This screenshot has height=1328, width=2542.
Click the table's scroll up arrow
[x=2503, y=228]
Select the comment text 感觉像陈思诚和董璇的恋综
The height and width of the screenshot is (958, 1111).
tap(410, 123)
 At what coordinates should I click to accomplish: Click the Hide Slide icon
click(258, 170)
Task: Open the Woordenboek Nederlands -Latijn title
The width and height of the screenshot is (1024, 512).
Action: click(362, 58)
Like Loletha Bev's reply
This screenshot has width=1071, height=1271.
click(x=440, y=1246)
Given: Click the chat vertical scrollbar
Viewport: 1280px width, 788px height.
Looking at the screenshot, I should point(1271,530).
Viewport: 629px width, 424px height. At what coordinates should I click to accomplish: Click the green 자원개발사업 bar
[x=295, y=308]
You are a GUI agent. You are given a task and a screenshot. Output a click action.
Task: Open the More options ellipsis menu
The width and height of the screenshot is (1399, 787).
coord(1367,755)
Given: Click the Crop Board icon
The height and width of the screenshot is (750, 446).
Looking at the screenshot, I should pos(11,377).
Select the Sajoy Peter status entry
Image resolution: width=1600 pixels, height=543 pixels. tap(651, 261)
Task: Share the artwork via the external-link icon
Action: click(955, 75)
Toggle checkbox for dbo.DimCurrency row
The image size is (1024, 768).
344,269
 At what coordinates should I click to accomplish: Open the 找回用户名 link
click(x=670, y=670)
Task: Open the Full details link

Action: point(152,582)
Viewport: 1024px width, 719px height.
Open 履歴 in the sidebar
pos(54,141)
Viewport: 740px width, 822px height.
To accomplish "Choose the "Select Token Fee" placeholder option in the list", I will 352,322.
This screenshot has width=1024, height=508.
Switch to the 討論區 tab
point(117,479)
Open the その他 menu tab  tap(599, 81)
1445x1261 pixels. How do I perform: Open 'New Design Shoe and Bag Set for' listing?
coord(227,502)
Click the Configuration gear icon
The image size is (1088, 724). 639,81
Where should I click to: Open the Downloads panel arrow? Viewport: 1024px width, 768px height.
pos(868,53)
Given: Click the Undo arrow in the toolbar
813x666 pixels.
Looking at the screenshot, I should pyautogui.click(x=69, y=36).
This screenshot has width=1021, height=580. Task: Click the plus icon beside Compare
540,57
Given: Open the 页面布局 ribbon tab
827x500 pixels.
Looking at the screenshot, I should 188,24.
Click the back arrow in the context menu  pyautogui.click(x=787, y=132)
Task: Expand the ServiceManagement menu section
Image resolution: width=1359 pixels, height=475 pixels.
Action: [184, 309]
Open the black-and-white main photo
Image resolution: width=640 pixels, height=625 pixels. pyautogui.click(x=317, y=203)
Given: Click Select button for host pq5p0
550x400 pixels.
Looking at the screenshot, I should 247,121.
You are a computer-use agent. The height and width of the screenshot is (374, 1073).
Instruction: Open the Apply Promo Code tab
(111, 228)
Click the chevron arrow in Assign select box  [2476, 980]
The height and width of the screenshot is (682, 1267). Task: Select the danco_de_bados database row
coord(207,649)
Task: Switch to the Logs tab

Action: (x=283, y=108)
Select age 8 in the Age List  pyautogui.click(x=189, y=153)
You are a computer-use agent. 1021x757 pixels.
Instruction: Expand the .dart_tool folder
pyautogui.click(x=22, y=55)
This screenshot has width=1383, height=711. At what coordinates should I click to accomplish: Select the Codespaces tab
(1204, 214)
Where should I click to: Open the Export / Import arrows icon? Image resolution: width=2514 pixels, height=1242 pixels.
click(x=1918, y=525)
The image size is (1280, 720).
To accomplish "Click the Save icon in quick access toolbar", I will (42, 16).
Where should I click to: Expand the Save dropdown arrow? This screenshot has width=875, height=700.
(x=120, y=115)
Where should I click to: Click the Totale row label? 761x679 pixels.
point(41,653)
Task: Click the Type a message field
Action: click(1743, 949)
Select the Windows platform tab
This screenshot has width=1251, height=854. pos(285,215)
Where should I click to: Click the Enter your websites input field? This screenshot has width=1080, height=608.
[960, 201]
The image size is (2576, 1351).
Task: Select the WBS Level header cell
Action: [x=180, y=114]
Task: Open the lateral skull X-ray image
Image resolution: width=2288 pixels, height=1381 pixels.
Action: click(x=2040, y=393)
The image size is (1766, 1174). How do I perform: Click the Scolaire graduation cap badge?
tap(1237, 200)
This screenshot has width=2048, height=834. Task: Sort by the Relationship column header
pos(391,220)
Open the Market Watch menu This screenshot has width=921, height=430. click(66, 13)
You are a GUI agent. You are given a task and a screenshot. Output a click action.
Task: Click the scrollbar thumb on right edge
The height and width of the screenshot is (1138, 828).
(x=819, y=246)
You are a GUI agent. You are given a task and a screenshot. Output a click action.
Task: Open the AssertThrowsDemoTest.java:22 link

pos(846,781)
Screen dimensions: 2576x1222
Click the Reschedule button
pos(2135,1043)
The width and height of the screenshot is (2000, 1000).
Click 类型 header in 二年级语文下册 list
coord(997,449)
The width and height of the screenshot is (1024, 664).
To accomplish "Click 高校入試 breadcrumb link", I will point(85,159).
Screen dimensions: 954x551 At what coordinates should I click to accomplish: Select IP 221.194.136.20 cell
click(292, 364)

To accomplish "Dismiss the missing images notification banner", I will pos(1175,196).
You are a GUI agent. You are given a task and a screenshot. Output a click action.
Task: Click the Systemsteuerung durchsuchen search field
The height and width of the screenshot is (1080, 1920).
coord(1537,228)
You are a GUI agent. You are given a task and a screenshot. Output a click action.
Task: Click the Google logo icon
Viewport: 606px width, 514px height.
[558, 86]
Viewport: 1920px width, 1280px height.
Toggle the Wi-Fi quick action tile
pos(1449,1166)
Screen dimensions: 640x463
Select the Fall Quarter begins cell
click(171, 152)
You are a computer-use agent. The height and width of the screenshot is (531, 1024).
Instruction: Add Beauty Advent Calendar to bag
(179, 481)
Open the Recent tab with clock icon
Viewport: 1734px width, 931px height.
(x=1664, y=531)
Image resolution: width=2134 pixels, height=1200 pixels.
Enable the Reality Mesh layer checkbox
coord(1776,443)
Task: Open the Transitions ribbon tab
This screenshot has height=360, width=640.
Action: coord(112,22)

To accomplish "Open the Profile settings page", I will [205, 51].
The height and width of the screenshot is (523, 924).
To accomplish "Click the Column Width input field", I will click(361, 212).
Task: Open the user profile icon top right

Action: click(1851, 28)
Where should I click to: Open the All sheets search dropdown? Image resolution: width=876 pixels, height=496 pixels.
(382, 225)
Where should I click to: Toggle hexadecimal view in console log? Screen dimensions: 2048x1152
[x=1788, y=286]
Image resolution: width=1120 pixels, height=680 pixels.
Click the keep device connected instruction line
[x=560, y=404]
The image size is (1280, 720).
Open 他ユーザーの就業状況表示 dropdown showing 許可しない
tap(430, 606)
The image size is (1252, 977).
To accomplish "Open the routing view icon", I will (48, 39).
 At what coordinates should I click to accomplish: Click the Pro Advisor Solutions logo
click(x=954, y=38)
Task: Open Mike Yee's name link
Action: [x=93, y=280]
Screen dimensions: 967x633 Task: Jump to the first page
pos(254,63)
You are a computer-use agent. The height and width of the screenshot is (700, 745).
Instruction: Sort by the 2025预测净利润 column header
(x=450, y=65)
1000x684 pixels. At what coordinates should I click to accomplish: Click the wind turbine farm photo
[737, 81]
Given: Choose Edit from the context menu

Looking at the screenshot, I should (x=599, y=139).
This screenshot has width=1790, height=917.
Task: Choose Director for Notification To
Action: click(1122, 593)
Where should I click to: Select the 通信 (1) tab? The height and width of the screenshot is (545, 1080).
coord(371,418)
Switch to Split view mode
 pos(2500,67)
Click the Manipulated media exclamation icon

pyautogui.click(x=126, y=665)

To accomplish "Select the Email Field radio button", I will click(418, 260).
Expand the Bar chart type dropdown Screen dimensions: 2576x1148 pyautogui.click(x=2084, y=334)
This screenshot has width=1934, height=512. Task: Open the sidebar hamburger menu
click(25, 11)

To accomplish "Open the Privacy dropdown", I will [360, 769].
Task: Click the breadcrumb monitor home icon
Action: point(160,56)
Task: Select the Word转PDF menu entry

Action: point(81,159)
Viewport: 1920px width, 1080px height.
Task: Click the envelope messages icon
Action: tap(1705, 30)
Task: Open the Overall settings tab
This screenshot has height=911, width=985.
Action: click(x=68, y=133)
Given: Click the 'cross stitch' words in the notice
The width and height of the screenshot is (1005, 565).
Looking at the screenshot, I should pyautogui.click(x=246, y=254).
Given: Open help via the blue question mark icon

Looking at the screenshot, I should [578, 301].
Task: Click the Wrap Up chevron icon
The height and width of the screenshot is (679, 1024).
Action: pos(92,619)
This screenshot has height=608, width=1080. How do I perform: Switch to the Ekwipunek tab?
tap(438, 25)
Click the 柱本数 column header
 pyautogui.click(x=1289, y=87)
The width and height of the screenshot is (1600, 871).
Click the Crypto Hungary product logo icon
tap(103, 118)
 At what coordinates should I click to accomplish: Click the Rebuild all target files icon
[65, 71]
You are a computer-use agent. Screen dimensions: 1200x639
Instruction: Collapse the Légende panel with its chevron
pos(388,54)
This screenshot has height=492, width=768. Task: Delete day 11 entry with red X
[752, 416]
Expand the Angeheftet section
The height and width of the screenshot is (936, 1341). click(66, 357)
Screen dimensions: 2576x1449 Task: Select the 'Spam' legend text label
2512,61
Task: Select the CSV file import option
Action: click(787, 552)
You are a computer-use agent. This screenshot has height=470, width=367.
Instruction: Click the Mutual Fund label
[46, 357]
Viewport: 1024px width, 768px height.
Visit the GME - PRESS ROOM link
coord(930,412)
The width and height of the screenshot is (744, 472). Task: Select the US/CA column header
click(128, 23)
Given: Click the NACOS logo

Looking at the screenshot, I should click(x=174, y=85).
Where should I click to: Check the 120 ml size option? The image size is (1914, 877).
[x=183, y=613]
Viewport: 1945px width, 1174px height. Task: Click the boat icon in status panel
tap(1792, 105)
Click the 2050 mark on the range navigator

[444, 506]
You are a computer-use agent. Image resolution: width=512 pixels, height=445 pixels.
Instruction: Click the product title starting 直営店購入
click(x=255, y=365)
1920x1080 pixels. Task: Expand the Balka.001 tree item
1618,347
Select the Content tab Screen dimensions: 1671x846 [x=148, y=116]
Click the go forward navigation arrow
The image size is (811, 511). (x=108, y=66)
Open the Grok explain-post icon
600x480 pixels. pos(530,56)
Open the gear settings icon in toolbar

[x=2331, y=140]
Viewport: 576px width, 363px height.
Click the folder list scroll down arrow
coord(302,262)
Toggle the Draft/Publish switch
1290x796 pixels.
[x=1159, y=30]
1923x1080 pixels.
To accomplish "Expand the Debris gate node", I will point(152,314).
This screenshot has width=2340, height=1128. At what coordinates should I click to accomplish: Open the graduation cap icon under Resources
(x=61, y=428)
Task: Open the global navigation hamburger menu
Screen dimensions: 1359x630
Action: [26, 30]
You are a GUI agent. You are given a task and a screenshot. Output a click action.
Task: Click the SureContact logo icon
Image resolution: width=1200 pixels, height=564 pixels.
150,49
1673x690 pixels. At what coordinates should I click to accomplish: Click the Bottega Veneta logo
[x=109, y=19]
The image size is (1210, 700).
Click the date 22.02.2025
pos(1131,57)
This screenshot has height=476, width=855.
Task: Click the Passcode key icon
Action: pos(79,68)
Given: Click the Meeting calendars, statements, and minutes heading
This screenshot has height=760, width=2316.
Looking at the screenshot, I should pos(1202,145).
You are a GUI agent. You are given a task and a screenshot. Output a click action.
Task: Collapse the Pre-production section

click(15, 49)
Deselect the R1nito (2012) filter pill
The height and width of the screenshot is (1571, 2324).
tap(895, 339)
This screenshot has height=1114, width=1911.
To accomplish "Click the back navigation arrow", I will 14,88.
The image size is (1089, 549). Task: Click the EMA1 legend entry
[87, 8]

.....

▶ [TASK DESCRIPTION] Starting at the line containing "Open the Recent tab with clock icon" and ending with the line containing "will click(361, 212).", give those lines again with "Transitions" changed to "Animations" and nothing else altered.

▶ [OUTPUT BELOW]
Open the Recent tab with clock icon
Viewport: 1734px width, 931px height.
(x=1664, y=531)
Image resolution: width=2134 pixels, height=1200 pixels.
Enable the Reality Mesh layer checkbox
coord(1776,443)
Task: Open the Animations ribbon tab
This screenshot has height=360, width=640.
Action: coord(112,22)

To accomplish "Open the Profile settings page", I will [205, 51].
The height and width of the screenshot is (523, 924).
To accomplish "Click the Column Width input field", I will click(361, 212).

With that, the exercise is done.